*TEXT EXCERPT*:
'Wilderness to Wasteland': America's Dystopian Landscapes
David Hanson's photos capture the environmental degradation of the wilderness.
— -- David T. Hanson’s book “Wilderness to Wasteland” documents American landscapes forever altered by human industrial activity. As part of a Guggenheim Fellowship project, he visited 67 Superfund sites, which are among the thousands of locations the Environmental Protection Agency designates as the nation’s most contaminated.
The sites he chose included nineteenth-century mines, wood-processing plants, landfills, large petrochemical complexes and nuclear weapons plants. Hanson took the photos between 1982 and 1987, and he believes his photographs are still relevant today, given growing concerns about energy production, environmental degradation and climate change. His photographic survey of polluted waterways and swaths of land darkened by toxic waste reveals a geography of devastation.

*EXERCISE*:
Answer these questions using the "Wilderness to Wasteland" text.
1. How many Superfund sites did Hanson visit?
2. In what years did Hanson take the photos?
3. What kind of fellowship was the project part of?

*GIVEN DATA*:
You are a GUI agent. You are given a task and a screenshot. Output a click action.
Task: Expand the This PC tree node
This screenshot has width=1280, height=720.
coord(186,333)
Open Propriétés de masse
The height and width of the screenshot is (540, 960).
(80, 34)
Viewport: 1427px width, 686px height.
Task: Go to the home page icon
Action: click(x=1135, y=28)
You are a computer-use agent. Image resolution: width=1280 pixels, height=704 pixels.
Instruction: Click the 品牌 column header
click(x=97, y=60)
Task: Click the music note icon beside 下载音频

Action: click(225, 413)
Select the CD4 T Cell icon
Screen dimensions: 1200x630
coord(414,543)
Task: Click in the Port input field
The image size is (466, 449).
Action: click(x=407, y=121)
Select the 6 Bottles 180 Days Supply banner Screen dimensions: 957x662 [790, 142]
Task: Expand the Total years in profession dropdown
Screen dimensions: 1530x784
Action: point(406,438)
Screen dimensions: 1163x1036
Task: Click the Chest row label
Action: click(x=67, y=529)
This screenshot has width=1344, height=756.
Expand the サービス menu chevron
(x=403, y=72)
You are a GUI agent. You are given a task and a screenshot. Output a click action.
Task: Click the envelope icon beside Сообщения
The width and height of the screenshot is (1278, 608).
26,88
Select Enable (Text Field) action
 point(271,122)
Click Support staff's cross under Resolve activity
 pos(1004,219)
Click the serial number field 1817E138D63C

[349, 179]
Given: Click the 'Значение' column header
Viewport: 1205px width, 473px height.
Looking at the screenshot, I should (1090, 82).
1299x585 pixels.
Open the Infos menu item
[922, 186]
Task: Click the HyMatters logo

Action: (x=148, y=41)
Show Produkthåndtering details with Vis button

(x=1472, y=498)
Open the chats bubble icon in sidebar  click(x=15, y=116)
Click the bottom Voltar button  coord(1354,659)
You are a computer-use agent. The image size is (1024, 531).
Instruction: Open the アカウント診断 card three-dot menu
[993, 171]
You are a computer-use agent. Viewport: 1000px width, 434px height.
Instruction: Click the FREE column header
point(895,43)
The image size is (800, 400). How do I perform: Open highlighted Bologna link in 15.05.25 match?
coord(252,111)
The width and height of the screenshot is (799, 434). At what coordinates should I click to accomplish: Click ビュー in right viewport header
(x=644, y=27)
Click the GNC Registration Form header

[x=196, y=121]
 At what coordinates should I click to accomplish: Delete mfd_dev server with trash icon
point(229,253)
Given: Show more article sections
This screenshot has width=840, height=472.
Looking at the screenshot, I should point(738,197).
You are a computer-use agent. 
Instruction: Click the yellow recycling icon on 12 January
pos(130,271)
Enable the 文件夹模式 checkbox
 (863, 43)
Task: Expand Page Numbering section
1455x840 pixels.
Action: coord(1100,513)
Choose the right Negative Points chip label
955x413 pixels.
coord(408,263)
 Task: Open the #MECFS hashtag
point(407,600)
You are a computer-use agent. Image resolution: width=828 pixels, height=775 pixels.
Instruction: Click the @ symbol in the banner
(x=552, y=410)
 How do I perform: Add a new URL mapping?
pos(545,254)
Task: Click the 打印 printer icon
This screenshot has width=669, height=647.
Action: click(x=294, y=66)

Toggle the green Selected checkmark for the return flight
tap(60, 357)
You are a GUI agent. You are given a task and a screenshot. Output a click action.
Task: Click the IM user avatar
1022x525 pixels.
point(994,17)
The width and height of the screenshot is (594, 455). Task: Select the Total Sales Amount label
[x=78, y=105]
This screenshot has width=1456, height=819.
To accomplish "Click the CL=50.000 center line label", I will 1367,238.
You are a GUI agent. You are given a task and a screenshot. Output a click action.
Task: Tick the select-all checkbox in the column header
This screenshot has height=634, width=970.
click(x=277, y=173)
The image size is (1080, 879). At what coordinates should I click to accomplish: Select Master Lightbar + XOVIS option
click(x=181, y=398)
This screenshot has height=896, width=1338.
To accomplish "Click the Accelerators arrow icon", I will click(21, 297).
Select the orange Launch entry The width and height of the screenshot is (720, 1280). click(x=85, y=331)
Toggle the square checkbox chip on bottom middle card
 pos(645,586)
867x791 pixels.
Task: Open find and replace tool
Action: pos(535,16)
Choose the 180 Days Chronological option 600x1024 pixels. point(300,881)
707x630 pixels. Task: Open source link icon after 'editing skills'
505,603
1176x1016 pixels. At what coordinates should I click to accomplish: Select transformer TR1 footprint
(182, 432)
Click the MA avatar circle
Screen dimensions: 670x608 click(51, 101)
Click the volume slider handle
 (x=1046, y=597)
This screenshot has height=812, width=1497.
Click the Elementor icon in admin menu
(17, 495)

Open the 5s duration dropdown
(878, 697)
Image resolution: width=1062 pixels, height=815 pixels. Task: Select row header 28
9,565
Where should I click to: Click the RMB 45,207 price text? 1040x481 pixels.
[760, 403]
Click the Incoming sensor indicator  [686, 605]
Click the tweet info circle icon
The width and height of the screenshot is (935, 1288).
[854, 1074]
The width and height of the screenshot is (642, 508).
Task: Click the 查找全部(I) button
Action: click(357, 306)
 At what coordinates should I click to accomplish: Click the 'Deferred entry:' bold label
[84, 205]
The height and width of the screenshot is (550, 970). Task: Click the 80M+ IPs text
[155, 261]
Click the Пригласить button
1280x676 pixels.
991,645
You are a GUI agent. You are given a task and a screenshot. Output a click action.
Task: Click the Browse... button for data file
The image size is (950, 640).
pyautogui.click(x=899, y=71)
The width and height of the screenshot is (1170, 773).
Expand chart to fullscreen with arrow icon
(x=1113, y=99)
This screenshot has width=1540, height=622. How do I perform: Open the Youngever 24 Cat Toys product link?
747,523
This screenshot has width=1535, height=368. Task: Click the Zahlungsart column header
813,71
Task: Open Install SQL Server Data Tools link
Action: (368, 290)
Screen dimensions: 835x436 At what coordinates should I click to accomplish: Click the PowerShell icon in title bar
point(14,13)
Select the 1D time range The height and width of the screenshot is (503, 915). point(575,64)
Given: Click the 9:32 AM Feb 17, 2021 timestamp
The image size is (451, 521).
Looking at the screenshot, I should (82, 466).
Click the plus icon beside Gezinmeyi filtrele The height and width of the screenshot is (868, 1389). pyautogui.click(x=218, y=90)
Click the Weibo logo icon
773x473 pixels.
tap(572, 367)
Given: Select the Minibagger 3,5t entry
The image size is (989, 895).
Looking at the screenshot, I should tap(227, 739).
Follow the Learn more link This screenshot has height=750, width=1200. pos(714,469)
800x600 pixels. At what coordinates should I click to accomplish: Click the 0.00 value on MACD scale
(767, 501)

*ANSWER SPACE*:
1. 67
2. Between 1982 and 1987
3. A Guggenheim Fellowship